Commençons par un petit point budget.
En publiant cette intégrale, Mnémos remet en avant des récits souvent oubliés depuis longtemps par beaucoup de lecteurs (la dernière édition de La Cité Pastel ou Le Signe des Locustes remonte à plus de 10 ans), sans en profiter de façon outrancière question prix. En effet, à 27 euros les 500 pages environ, on est loin de certains volumes atteignant quant à eux les 35 euros.
Mais trêve de considération mercantile : Viriconium, c’est avant tout une cité mythique comme la fantasy seule (?) sait nous en offrir, mais pas seulement. La qualité de la plume de l’auteur vaut pour beaucoup dans la réussite de la Cité Pastel, dans un roman qui n'incarne pas une banale quête, comme l’on pourrait le redouter au départ. Il s’agit clairement du point fort de cette intégrale, car la suite du sommaire alterne entre le (très) bon et le nettement plus dispensable, même si la donne ne change jamais sur un point bien précis justement : la qualité du style de M. John Harrison, sur laquelle Neil Gaiman en personne revient d’ailleurs dans la courte préface offerte ici.
En fait, outre évidemment la référence à Michael Moorcock qui vient vite à l’esprit (sur le fond comme sur la forme, une même fièvre les transporte), on se dit également que des auteurs comme China Miéville ont puisé chez Harrison pour nourrir leur imaginaire et la façon de le mettre en scène.

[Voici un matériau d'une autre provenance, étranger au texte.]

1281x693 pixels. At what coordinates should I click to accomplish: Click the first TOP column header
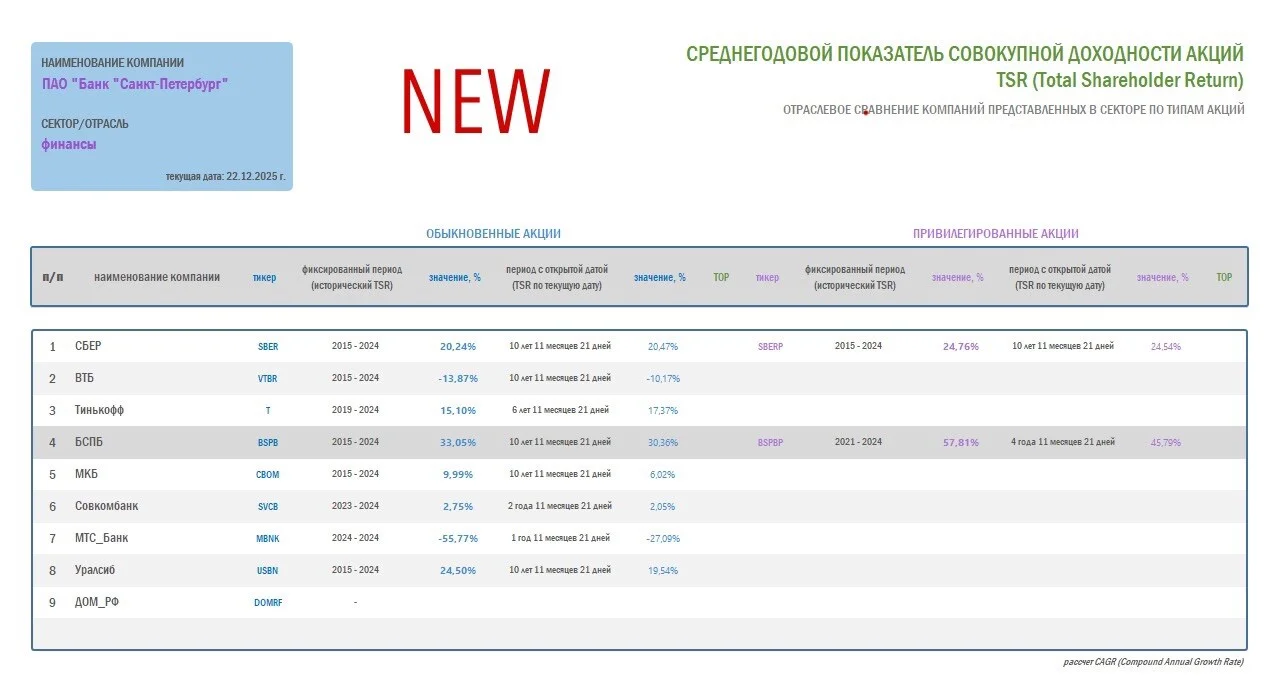721,277
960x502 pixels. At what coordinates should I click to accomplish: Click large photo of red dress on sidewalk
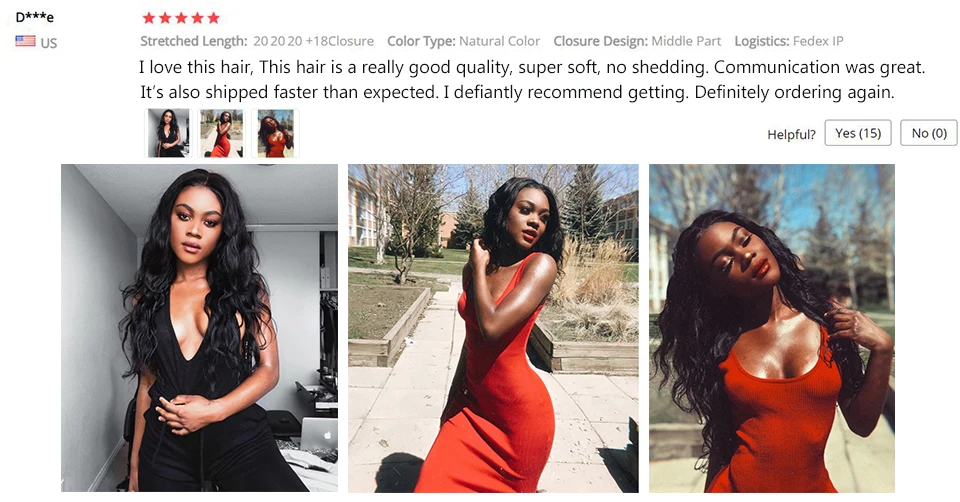click(493, 328)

Mais chez Harrison, il y a surtout une notion de « flou artistique », de progression par la bande, qui fait que le manque de repères, qui plus est de plus en plus marqué au fur et à mesure que l’on passe d’un récit à l’autre dans le cadre d’une intégrale, représente un véritable moteur de progression en soi pour le lecteur.
A lui de garder pied ou de lâcher prise. Mais s’il est prêt à le faire - et même si, comme on peut l’imaginer avec une intégrale, tous les textes ne sont pas à mettre au même plan -, difficile de nier qu’il s’en trouvera récompensé.
Viricononium, c’est une destination à part, mais d'autant plus précieuse.